[Collected data]
------------------------------------------------------------

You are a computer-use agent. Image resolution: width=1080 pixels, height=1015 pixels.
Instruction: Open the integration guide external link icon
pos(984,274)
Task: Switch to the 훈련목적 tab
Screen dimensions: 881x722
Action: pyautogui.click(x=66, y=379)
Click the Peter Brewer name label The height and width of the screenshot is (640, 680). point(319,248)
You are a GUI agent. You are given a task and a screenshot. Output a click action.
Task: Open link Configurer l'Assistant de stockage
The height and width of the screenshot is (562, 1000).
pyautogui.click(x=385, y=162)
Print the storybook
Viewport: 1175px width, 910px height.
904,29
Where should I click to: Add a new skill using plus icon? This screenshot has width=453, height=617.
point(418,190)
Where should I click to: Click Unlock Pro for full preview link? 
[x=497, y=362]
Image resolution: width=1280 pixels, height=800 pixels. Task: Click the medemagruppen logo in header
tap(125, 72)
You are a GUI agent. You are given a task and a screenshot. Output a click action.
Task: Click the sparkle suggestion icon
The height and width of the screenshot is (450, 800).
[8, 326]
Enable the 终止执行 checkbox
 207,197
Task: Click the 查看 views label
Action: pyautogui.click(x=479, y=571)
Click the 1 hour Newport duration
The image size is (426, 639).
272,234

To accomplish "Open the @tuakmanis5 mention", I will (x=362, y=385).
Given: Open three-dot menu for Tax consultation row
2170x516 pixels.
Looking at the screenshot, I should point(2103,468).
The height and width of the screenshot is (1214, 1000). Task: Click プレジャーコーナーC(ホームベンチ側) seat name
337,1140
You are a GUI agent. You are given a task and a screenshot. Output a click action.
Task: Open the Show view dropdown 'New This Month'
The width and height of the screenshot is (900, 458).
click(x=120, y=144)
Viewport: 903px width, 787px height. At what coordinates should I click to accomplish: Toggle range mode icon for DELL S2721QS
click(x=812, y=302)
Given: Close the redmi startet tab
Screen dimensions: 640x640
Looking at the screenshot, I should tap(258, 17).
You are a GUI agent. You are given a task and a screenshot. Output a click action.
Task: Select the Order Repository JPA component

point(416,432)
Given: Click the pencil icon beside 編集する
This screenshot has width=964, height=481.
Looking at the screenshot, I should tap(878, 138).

------------------------------------------------------------

» **Task**
Set down precisely the lines above between the line holding "Viewport: 903px width, 787px" and the line holding "Given: Click the pencil icon beside 編集する", inclusive, and nothing beyond them.

» **Finished task**
Viewport: 903px width, 787px height. At what coordinates should I click to accomplish: Toggle range mode icon for DELL S2721QS
click(x=812, y=302)
Given: Close the redmi startet tab
Screen dimensions: 640x640
Looking at the screenshot, I should tap(258, 17).
You are a GUI agent. You are given a task and a screenshot. Output a click action.
Task: Select the Order Repository JPA component

point(416,432)
Given: Click the pencil icon beside 編集する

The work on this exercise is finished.